A strong deny flow includes:

  • required or strongly encouraged feedback text
  • links back to unresolved annotations
  • a visible path to request approval again later

Use health carefully

Health is useful, but it should not automatically replace human review.

Use health as:

  • a signal
  • a filter
  • a confidence indicator

Do not treat STATUS_PASSING as equivalent to “approve automatically” unless your product truly wants that policy.

Use analytics carefully

Analytics can help reviewers understand:

  • how much churn happened
  • whether restores occurred
  • whether the work was unusually noisy or unstable

But analytics should remain supporting context, not the main review surface.

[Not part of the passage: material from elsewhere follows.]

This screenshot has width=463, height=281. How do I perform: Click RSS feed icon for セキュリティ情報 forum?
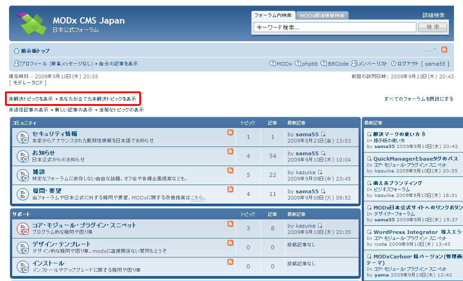coord(231,133)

Event log versus bus in reviewer UX

Use the event log for:

  • durable history
  • “what happened” timelines
  • support and audit views

Use the bus for:

  • live progress while a session is still active
  • watch mode experiences
  • supervisor or operator views

Reviewer UI anti-patterns

Avoid:

  • treating annotations as generic chat
  • treating session status as the only review signal
  • using tags instead of explicit approval state
  • mixing live bus messages and durable event history into one undifferentiated timeline

If you want the smallest solid review experience, build:

  1. review queue from sessions
  2. tree from manifest
  3. comments from annotations
  4. approval controls
  5. health badge

That gets you a useful review product without inventing private server concepts.